Middle East Quarterly

Fall 2002

Volume 9: Number 4

Security in the Persian Gulf

Origins, Obstacles, and the Search for Consensus

Arabs, Middle Easterners, and Muslims are the usual categories in which we think about the peoples of the Persian Gulf. If asked what is distinctive about those residing around the gulf, we might add the words “oil-rich.” In a lengthy and extensively documented essay, M.R. Izady argues that those living around the Persian Gulf form a distinctive society. “Gulfies” are only loosely connected to the hinterlands, with those on the Iranian coast having more in common with those on the Arab side of the gulf than with the rest of Iran. And “Gulfies” interacted with the other societies around the Indian Ocean in Africa and the subcontinent fully as much as they did with the rest of the Middle East.
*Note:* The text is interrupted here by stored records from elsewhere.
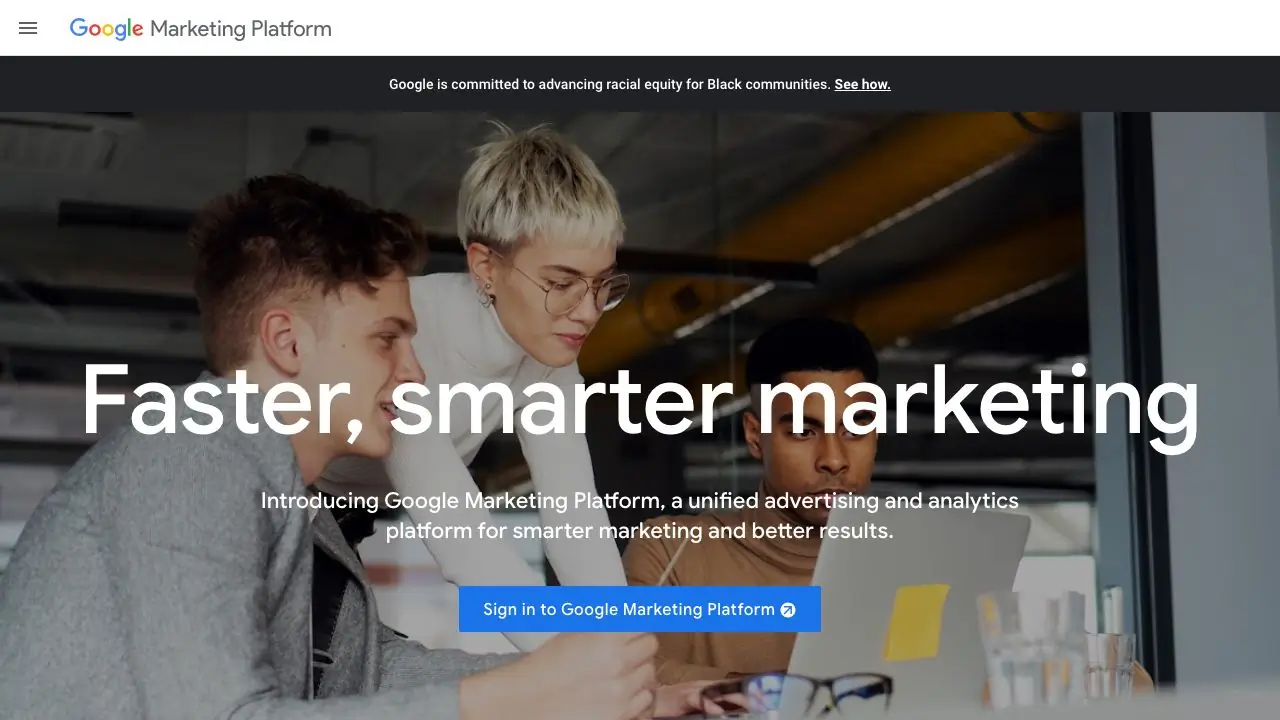Viewport: 1280px width, 720px height.
Task: Click the yellow sticky note on the laptop
Action: [x=915, y=621]
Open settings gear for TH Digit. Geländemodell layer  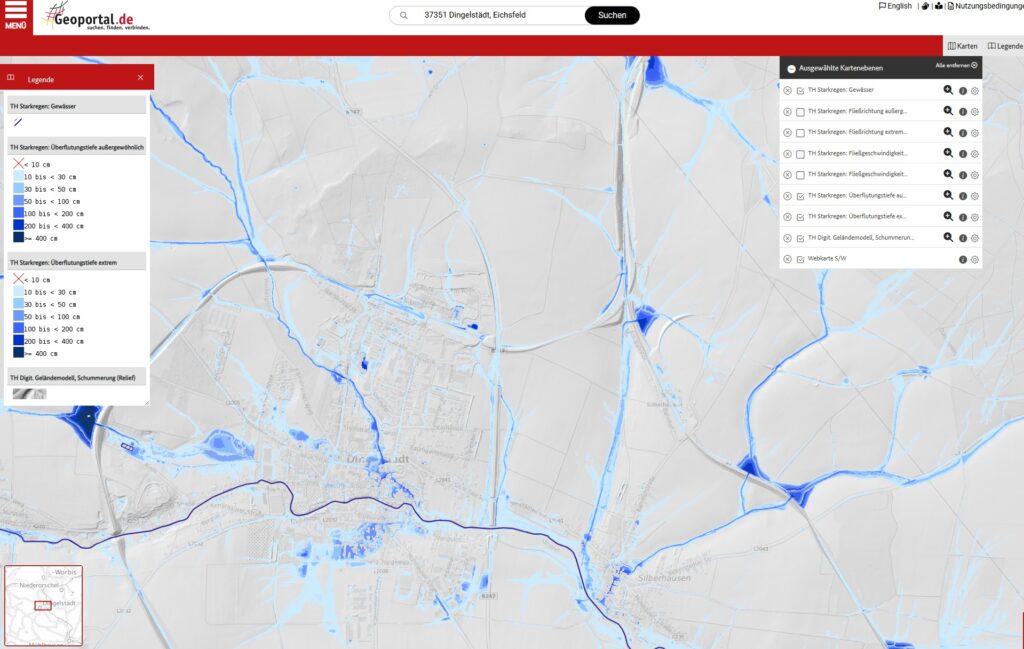[x=975, y=239]
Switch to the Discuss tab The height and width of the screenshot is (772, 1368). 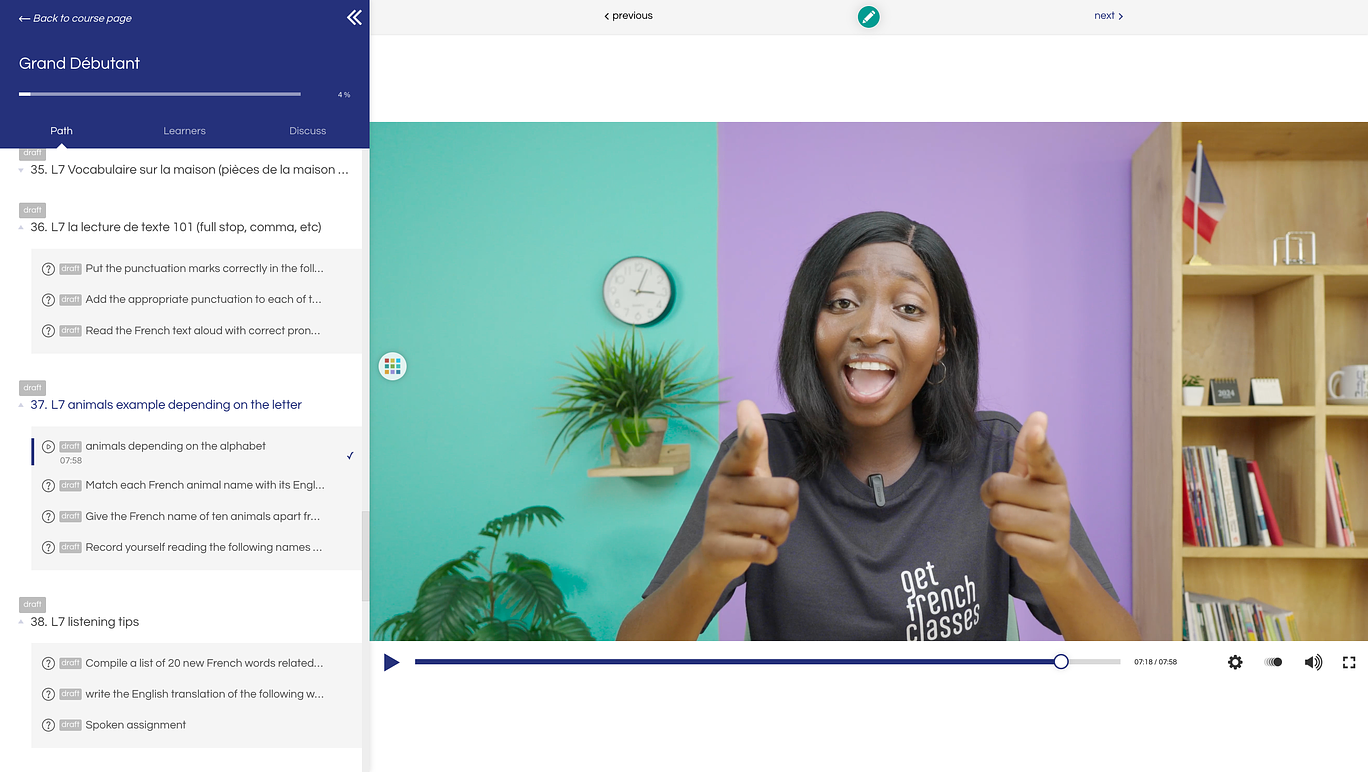[307, 131]

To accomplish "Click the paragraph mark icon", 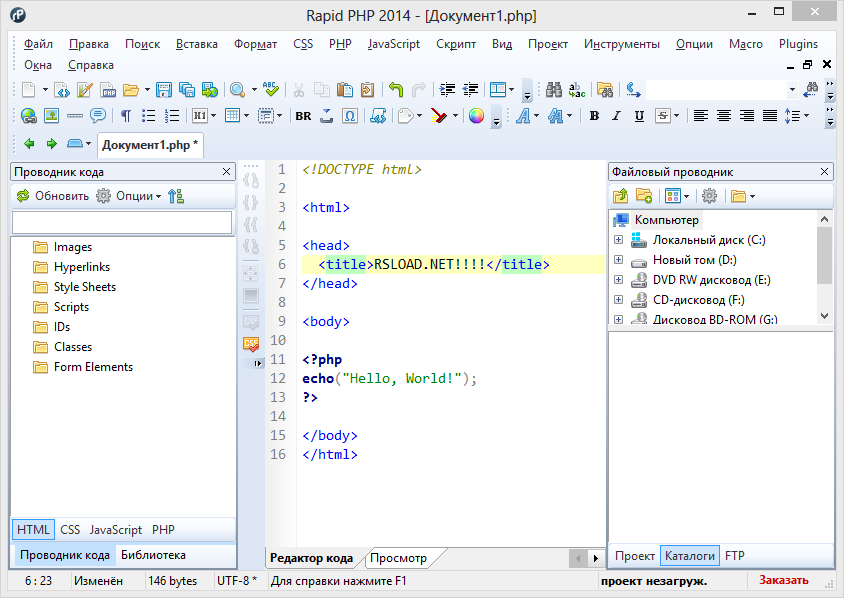I will point(126,116).
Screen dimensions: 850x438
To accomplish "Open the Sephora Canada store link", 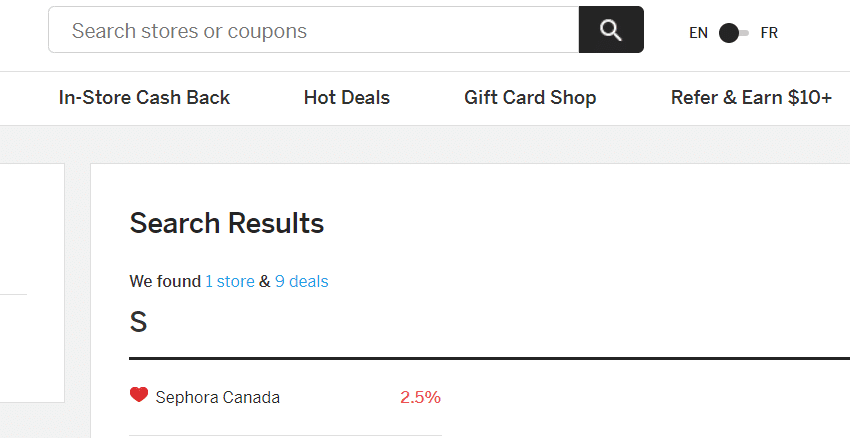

But, as Ibrahim Karawan argues, the modern trend has been the assertion of primacy of the state, including the incorporation by Iran and Saudi Arabia of their gulf littorals into a national society. Indeed, the main focus of this volume is on the differences between Iran and its Arab gulf neighbors. Essays by an Iranian (Jalil Roshandel), an Arab (Hassan al-Alkim), and a Briton (Richard Schofield) examine the emotional dispute over islands contested between Iran and the United Arab Emirates, an issue on which neither side appears prepared to compromise. A pair of articles (by Abdullah Alshayji and Bijan Khajehpour-Khoei), examining Iranian views of the Arab gulf states and vice-versa, illustrates that there is no love lost between the two sides. And analyses of the next generation show how Iran and Saudi Arabia are headed in different directions: Mohammad Hadi Semati finds that Iran’s youth is demanding more social, economic, and political reform, while Mai Yamani argues that Saudi Arabia’s educated youth is ambivalent about transformations that would threaten the stable world of extended families relying on patrons.